- To do
Transcribe, without any alteration, only the lines that begin at the line containing "Preview the second multiple-choice card" and run to the last line below.

- Data for the task
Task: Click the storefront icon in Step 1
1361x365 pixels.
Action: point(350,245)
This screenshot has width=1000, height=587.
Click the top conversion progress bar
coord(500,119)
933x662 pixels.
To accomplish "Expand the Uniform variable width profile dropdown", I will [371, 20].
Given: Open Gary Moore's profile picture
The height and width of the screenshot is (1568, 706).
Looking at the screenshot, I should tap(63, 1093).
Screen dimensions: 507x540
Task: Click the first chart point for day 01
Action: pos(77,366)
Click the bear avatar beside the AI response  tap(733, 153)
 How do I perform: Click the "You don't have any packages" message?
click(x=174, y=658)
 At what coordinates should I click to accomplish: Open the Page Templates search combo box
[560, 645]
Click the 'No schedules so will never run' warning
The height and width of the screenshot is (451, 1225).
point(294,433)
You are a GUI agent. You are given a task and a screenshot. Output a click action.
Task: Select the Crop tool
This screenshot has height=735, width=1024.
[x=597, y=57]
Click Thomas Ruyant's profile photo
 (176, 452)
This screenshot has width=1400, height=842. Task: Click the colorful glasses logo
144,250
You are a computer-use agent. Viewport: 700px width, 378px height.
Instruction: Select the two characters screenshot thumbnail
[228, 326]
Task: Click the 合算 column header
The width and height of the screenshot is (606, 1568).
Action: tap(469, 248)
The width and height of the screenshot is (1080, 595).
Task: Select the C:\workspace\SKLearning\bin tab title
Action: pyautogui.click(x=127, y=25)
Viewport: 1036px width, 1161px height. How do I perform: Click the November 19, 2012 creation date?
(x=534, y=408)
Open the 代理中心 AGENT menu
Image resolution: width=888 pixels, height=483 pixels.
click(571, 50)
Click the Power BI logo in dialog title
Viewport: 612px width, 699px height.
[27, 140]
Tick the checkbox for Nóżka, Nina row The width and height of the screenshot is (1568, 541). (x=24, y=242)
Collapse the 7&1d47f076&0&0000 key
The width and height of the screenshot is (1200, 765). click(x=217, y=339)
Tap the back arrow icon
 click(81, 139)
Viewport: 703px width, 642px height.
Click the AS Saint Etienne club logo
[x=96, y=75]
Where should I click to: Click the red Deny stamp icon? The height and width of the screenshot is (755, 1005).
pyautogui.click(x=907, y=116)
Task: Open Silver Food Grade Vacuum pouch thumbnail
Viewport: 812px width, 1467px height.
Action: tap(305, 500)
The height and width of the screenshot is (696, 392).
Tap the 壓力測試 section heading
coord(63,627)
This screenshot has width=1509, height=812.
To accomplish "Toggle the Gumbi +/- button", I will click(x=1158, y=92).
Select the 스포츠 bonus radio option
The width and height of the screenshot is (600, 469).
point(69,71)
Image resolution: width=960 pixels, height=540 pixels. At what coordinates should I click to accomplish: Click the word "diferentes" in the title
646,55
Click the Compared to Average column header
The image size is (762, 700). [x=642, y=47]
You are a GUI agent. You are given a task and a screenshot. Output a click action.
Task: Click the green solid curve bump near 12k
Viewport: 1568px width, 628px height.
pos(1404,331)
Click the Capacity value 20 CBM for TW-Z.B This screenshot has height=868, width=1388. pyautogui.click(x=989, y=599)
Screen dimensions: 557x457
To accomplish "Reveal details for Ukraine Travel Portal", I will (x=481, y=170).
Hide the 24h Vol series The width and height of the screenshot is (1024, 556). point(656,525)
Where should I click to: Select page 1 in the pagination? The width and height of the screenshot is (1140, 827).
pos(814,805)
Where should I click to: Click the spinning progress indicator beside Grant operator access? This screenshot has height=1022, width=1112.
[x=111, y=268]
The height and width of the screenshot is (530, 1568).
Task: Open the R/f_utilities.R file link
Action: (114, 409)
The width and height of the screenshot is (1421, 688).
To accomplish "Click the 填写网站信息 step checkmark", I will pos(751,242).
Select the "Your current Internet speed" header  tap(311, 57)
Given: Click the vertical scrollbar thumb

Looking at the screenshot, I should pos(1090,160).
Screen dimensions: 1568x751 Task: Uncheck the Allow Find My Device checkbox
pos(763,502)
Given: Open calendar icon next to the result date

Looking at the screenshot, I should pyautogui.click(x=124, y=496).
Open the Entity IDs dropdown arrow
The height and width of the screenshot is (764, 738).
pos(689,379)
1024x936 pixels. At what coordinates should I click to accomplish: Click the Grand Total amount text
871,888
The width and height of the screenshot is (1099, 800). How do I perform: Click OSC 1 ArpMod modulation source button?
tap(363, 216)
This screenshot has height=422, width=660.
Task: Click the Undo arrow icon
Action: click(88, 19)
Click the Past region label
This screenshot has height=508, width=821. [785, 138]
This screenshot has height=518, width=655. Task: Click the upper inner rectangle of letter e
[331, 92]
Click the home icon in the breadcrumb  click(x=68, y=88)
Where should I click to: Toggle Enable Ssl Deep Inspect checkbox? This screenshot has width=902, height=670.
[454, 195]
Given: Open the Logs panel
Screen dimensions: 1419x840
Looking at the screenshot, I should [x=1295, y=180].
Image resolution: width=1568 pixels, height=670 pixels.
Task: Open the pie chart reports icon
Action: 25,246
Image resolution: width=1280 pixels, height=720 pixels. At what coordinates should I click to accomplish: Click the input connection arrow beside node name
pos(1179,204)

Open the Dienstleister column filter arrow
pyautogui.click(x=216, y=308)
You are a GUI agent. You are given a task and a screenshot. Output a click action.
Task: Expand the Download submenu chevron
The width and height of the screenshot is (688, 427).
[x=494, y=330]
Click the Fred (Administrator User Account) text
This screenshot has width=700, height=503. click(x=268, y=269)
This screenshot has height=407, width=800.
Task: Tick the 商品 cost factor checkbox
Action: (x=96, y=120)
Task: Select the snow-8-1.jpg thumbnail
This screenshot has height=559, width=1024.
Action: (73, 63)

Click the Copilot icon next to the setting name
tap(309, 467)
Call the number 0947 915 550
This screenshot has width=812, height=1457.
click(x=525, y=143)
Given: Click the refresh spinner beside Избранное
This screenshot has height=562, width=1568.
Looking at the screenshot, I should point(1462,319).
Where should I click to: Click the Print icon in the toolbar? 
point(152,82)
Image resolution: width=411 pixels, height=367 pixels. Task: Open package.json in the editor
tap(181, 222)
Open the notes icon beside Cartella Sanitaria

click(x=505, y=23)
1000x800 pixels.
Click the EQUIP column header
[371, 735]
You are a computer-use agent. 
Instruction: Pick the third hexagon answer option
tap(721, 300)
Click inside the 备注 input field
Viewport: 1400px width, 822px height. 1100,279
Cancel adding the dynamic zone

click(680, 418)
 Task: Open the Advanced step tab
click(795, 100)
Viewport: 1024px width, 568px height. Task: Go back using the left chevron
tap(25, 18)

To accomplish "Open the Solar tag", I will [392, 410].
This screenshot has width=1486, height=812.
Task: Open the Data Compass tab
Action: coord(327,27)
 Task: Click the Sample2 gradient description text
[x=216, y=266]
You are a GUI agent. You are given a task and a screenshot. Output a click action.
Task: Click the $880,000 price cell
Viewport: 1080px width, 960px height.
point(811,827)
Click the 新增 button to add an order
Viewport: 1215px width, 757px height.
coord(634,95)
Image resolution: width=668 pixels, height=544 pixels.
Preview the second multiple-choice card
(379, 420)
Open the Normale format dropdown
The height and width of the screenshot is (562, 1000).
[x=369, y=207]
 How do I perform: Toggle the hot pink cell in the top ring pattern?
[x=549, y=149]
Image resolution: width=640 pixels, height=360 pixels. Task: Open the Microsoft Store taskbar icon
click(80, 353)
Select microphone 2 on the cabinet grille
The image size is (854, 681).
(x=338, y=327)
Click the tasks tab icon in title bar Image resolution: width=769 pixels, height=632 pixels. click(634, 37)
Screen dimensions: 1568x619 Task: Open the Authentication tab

- Written answer
Preview the second multiple-choice card
(379, 420)
Open the Normale format dropdown
The height and width of the screenshot is (562, 1000).
[x=369, y=207]
 How do I perform: Toggle the hot pink cell in the top ring pattern?
[x=549, y=149]
Image resolution: width=640 pixels, height=360 pixels. Task: Open the Microsoft Store taskbar icon
click(80, 353)
Select microphone 2 on the cabinet grille
The image size is (854, 681).
(x=338, y=327)
Click the tasks tab icon in title bar Image resolution: width=769 pixels, height=632 pixels. click(634, 37)
Screen dimensions: 1568x619 Task: Open the Authentication tab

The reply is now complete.